● CONSIGNES:
a - Dans le passage sur la durée et la musique, à quel type appartiennent souvent les amateurs de musique ?
b - Prolongez le passage sur la durée et la musique à partir de sa dernière phrase.

===== EXTRAIT CHOISI =====

Durer, ici, c’est tout simplement vivre, ce qui nous conduira à penser que vivre c’est durer. Telle que nous l’éprouvons en nous, la durée évoque l’analogie de la musique, qui évoque l’analogie de la vie. Analogies encore vagues, indications, simples touches, comme celles d’un prélude. Il y a à la limite du bergsonisme une idée de la musique essence des choses, semblable à celle que nous trouvons dans Schopenhauer. Pour la troisième fois depuis Pythagore la musique prend place à l’autel central de la philosophie. Il existe une musique pure. Les vrais musiciens, qui ne sont jamais des visuels, en ont à peu près conscience. Mais les amateurs de musique, qui aiment sans l’ouvrir la beauté du fruit et qui appartiennent souvent au type des visuels, prennent dans la musique le plaisir de la transposer et de la traduire immédiatement en images d’espace.

===== EXTRAIT DES DONNÉES =====

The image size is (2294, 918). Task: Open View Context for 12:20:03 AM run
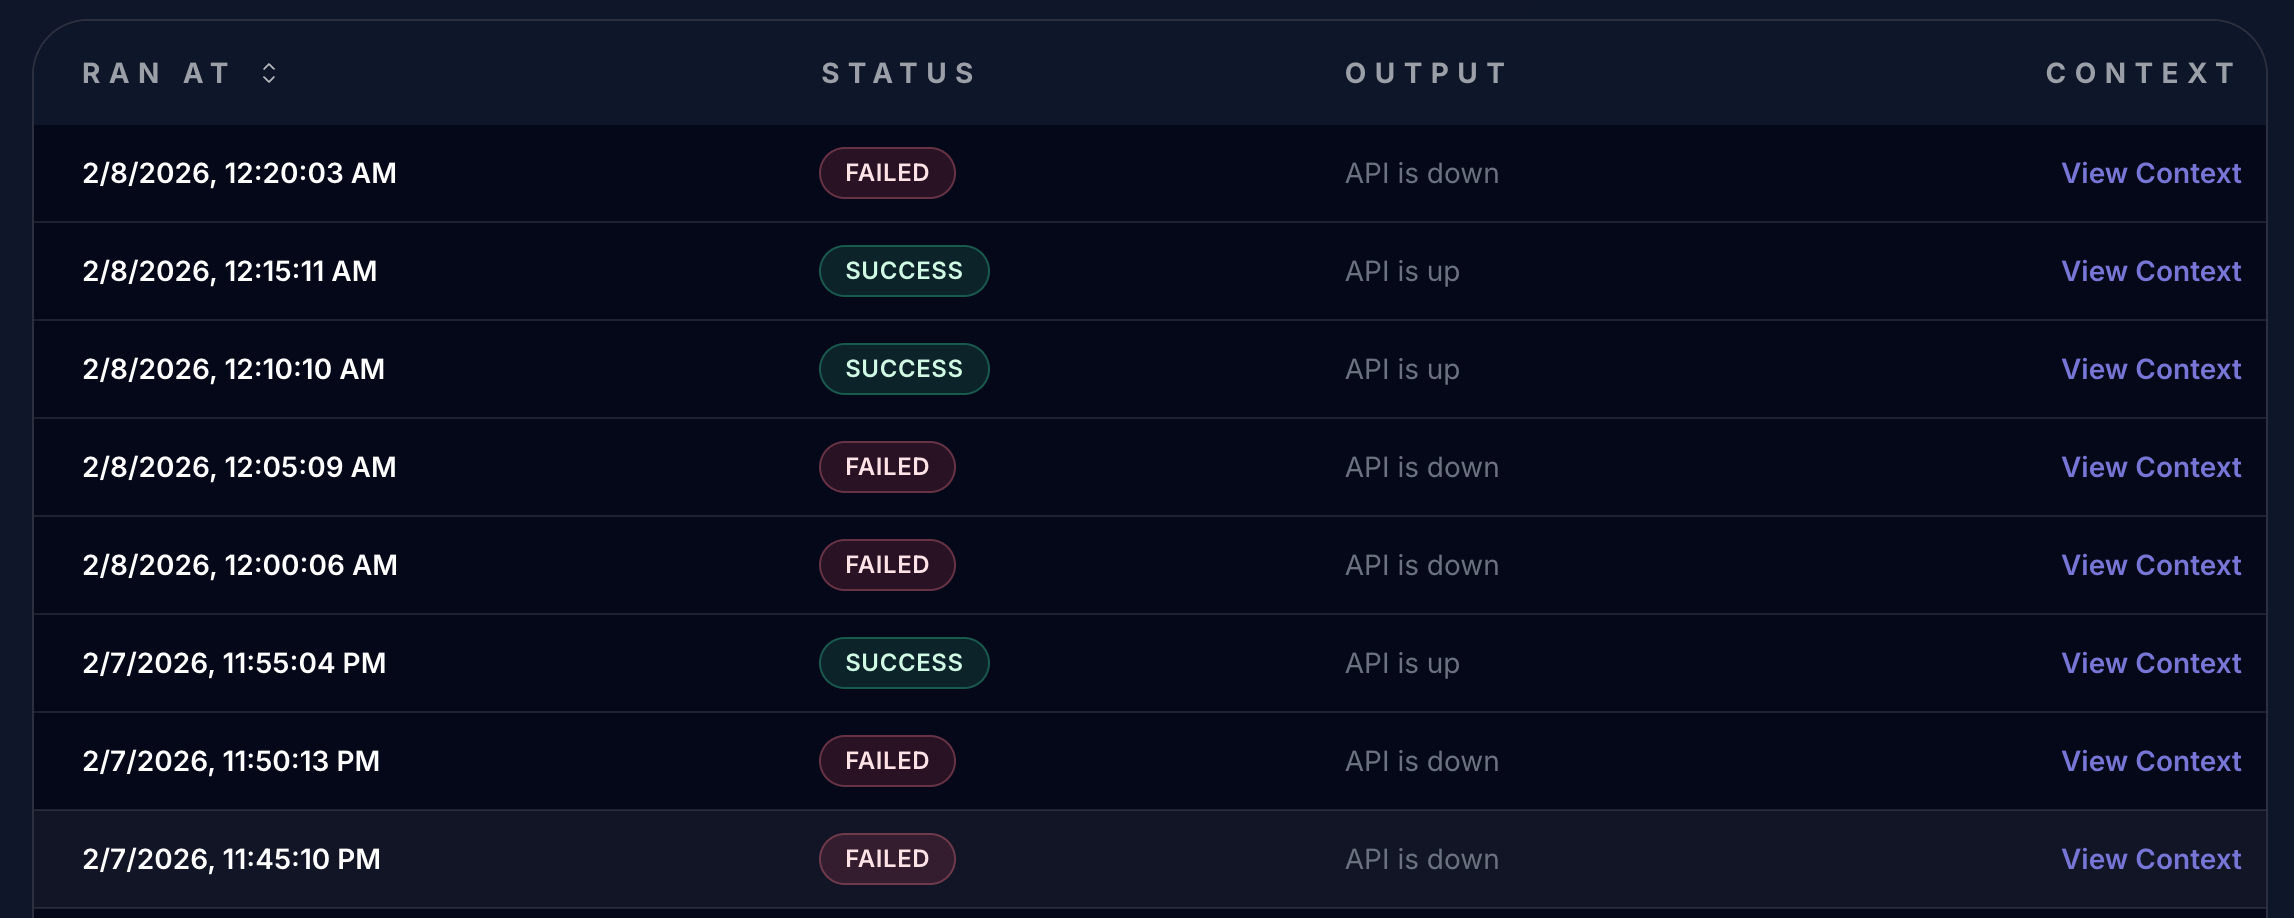point(2151,173)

=====

● RÉPONSES PAR CONSIGNE:
a - Au type des visuels.

b -
Quand par l’ombre, la nuit, la colline est atteinte,
De toutes parts on voit danser et resplendir,
Dans le ciel étoilé du zénith au nadir,
Dans la voix des oiseaux, dans le cri des cigales,
Le groupe éblouissant des notes inégales.
Toujours avec notre âme en doux bruit s’accoupla,
La nature nous dit : Chante ! Et c’est pour cela
Qu’un statuaire ancien sculpta sur cette pierre
Un pâtre sur sa flûte abaissant sa paupière[2].

Les vrais musiciens de la durée intérieure sont rares (il y a Amiel). Peut-être la méditation du bergsonisme en créera-t-elle. Peut-être l’oreille intérieure s’habituera-t-elle ici, comme l’oreille extérieure s’est habituée aux dissonances de Hugo et de Wagner. Toujours, plus ou moins, cette musique pure reste une limite théorique ; elle subit dans la réalité la concrétion visuelle, devient le pâtre de pierre et de lignes. Il faut que la pensée prenne, par une véritable gymnastique qui ne va pas

  1. Essai, p. 75.
  2. V. Hugo.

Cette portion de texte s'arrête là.